様々な式の時に司教はスティックの曲がった部分を人に向けます。
|
|
バレッタ(典礼)
中世のラテン・ ビレタムから借りられたイタリアの ベレッタ自体のバレッタは、厚手の布地、厚紙または革で裏打ちされた正方形の服飾品で、以前は聖職者が着用していなかったマイターの使用、時には教会の外での通常の頭飾りとして。

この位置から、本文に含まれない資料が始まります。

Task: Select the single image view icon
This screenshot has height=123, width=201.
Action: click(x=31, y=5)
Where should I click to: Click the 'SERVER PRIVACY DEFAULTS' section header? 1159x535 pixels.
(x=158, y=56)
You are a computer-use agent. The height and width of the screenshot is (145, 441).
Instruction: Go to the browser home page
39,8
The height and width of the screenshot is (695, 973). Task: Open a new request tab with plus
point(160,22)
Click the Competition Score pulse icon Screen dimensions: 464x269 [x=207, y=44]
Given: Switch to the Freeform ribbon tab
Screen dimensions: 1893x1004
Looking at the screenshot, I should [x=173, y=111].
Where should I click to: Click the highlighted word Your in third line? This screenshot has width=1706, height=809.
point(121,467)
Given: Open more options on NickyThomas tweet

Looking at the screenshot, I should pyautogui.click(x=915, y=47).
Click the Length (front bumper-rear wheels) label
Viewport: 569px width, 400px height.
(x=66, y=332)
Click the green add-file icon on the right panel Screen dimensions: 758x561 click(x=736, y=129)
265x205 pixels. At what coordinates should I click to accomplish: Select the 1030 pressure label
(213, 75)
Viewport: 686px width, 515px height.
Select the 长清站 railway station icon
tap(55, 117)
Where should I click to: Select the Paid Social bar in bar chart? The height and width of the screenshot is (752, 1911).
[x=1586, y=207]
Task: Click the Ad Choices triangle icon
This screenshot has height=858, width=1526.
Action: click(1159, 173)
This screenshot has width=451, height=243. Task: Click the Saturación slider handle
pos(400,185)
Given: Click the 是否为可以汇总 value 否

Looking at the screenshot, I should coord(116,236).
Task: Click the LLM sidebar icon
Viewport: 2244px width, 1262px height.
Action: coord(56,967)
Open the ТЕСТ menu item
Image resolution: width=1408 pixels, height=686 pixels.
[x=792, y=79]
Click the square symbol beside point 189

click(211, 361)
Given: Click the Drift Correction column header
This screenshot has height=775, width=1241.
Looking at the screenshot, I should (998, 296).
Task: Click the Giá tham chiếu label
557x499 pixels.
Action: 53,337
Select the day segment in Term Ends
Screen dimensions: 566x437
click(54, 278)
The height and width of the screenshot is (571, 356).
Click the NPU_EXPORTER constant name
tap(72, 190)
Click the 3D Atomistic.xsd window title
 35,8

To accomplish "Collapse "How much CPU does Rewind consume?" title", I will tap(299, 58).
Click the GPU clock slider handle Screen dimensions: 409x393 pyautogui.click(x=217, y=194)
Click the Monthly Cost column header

バレッタの上には3本または4本の角があります。本の角があります。 聖職者は スータンと同じ色 のバレッタを
のバレッタを のバレッタをかぶります 。すなわち司祭 は黒、 司教 は紫、枢機卿
は赤です。
|
|
神の承認と恩寵のシンボル アーモンド
イスラエルの12部族の指導者達が神の幕屋の前に置いた枝のうち、大祭司アロンの枝に芽が吹き、ついでアーモンドの実を結びました。(民数紀17,1−11,16−23)このことからアーモンドは神の承認、摂理、また恩寵を現します。また、受粉せずに実を結ぶとされたことから 聖母マリアの純潔を象徴します。更に、美術によれば キリストとマリアの体を包むマンドルラ(mandorla)つまり光背はアーモンド型で、神の承認と恩寵を具体的に現そうとします。
|
|
天国のシンボル さくらんぼ (桜桃)
さくらんぼの赤く甘い実は しばしば天国の果実と呼ばれています。幼いイエスの手にあるさくらんぼは、祝福を受けた人、即ち天国の幸せに召された緒聖人の喜びを現します。又さくらんぼは、善行によって高められた人格の美さを象徴します。中世の時代の人々は 桜の木が 豊富な実を結ぶ事から 天国の木だと思い込んで、桜の木を「永遠の命の木」と名付けました。更に、中世の伝説によれば、マリアとヨゼフが人口登録のために ベツレヘムを訪れた冬中に ある桜の木がその花が咲き、実をつけて、彼らの飢えをいやしたそうです。15世紀の宗教劇の1幕として この場面が登場します。
|
|
マリアの悲しみと王権のシンボル アイリス
アイリスは、特に紫色のものは 高貴な花として 王侯貴族にたとえられて、ゆりの花に次いで聖母の花です。キリスト教のシンボルとして 初期フランドル派の画匠の作品に現れ、聖母像の中でゆりと一緒、あるいはゆりの代わりとなります。このシンボル的意義は、アイリスという名前が『剣ゆり』を意味することから、キリストの受難における聖母の悲しみを暗示すると受け取られています。アイリスは「あなた自身も剣で心を刺し貫かれる」(ルカ2,35)と言うシメオンの預言を思い起こさせます。スペインの芸術家は アイリスを 「天の元后」であるマリア、又「無原罪」の聖母のシンボルとしてよく使っていました。
|
|
試練の真只中に忍耐する正しい人のシンボル サンショウウオ
古代の人々はサンショウウオが火の中に置かれていても絶対死なず、かえってその火を完全に食い尽くすと固く思い込んでいました。また 古代エジプト人は この動物がとても冷たいから 火を消す力を持っていると信じて、神殿の壁に見受けられる「サンショウウオ」のヒエログリフは「冷死した人」を意味しています。フランスの王フランスワ1世は 自分の家の紋章として サンショウウオを選んだ上で、次のモットーを決めました。「私は火を食べて生き、必ず火を消す」と。彼はこの意志を、城のあらゆる壁、天井 特に、各部屋の大きな煙突のマントルピースに飾りました。このサンショウウオは王様の冠の下に描かれています。中世の錬金術師たちは サンショウウオを「火と不燃性の(つまり燃えない)硫黄」のシンボルとしました。従って、キリスト教の伝統は サンショウオを「試練や迫害の真只中に、平和を保ち、神への信頼を絶対失わない正しい人」のシンボルと「永遠の命」のシンボルと決めました。さらに、サンショウウオがいつも隠れているので 貞潔、羞恥心を示し、聖母マリアの童貞を表現するものとなりました。